Publié le 14 Jan 2013 - 15:53
EDITO DE MAMOUDOU WANE

Au forceps

 

 

L'ancien ambassadeur de la France au Sénégal est un visionnaire. Juste avant de quitter notre pays, en 2010, l'académicien Jean-Christophe Ruffin qui s'est fait forger son épée d'Immortel par le talentueux sculpteur Ousmane Sow a accouché sur 300 pages, aux Editions Flammarion, un chef-d’œuvre digne des plus grandes fictions policières de l'histoire. Avec une bonne dose de profondeur en plus. Katiba est passé presque inaperçu, il décrit pourtant, à quelques nuances près, la réalité fort complexe que nous sommes en train de vivre au nord-Mali, où plusieurs groupes organisés, d'intérêts divergents, ont réussi à installer l'anarchie dans un État trois fois plus vaste que la France dont les 2/3 échappent aujourd'hui au contrôle du pouvoir central. Le diplomate doublé d'agent de renseignement décrit un mouvement progressif, organisé autour de Katiba (brigades de combat) au terme duquel les vrais acteurs finissent par dévoiler leur vrai visage. Cela se passe entre le Sahel, Paris et Alger. Les terroristes finissent par mourir, dans des guet-apens organisés en bonne intelligence avec les services secrets algériens.

 

 

Or, pour comprendre les ressorts profonds de la crise multiforme qui se déroule dans le Nord-Mali, il ne faut surtout pas perdre de vue l'Algérie. Elle est au cœur du processus. Ce pays qui a fait blocage à toute intervention armée dans la zone jusqu'à ce que la France soit contrainte de forcer le bouchon, s'est évertué ces dernières années à constituer une zone tampon pour y déverser toute sa poubelle terroriste. Elle a indirectement alimenté en vivres, moyens ou carburant, ces aventuriers du désert, moulés dans un cocktail idéologique assez complexe : radicalisme religieux, réclamation d'indépendance et propagande islamiste internationale.

 

Un des acteurs-clefs de la crise malienne, Al Qaïda au Maghreb islamique (Aqmi), plus connu sous le nom de Groupe salafiste pour la prédication et le combat, n'est en réalité qu'un groupe dissident issu des flancs du groupe islamique armé (GIA) qui fera plus tard allégeance à Oussama Ben Laden. Sa zone d'opération est aujourd'hui aussi étendue que la région désertique du Sahel jusqu'aux frontières sénégalaises et mauritaniennes. Ce groupe qui vit de racket et de contrebande ne gêne plus Alger qui préfère le voir bien loin de ses frontières. Tout comme son frère jumeau, issu de ses flancs, après une dissidence, le Mouvement pour l'unicité et le Jihad en Afrique de l'ouest (Mujao) qui occupe depuis un an la ville de Gao en y imposant la charia. Dans ce cocktail sahélien, on retrouve Ansar Dine, qui signifie en arabe "compagnons du Chemin", un groupe islamique dirigé par Iyad ag Ghali, qui a animé la rébellion touareg au début des années 1990. Ce groupe, apparu en mars 2012 a participé de façon active à l'insurrection malienne en 2012.

■ ■ ■ ■ ■ ■ ■

**Consignes:**
1/ D'après l'éditorial, pourquoi le groupe Aqmi ne gêne-t-il plus Alger ? Répondez en une à trois phrases.
2/ Reprenez l'éditorial depuis « Or, pour comprendre » jusqu'à « propagande islamiste internationale. » inclus, en substituant « munitions » à « carburant ».

**Données:**
■ ■ ■ ■ ■ ■ ■

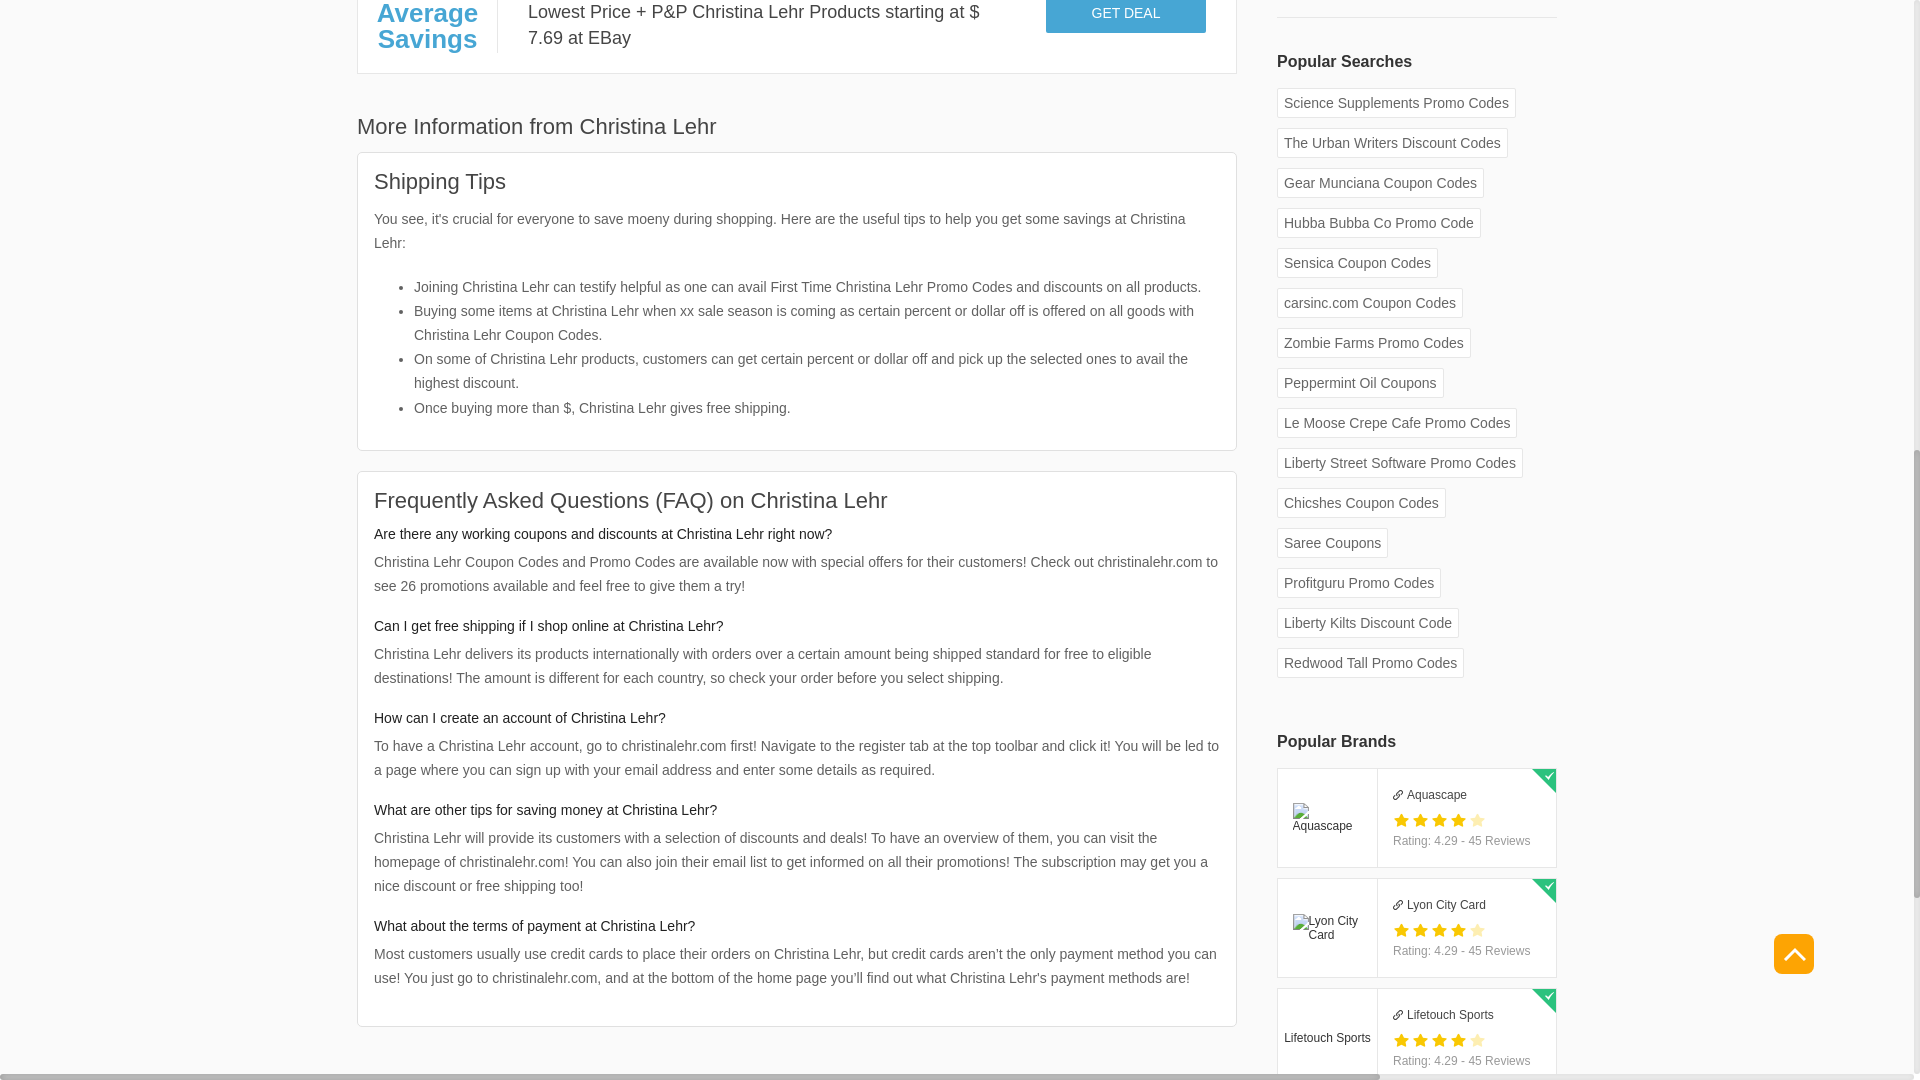 The height and width of the screenshot is (1080, 1920). What do you see at coordinates (1360, 503) in the screenshot?
I see `Chicshes Coupon Codes` at bounding box center [1360, 503].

■ ■ ■ ■ ■ ■ ■

**Réponses par consigne:**
1/ Aqmi ne gêne plus Alger parce que celle-ci préfère voir ce groupe bien loin de ses frontières.

2/
Or, pour comprendre les ressorts profonds de la crise multiforme qui se déroule dans le Nord-Mali, il ne faut surtout pas perdre de vue l'Algérie. Elle est au cœur du processus. Ce pays qui a fait blocage à toute intervention armée dans la zone jusqu'à ce que la France soit contrainte de forcer le bouchon, s'est évertué ces dernières années à constituer une zone tampon pour y déverser toute sa poubelle terroriste. Elle a indirectement alimenté en vivres, moyens ou munitions, ces aventuriers du désert, moulés dans un cocktail idéologique assez complexe : radicalisme religieux, réclamation d'indépendance et propagande islamiste internationale.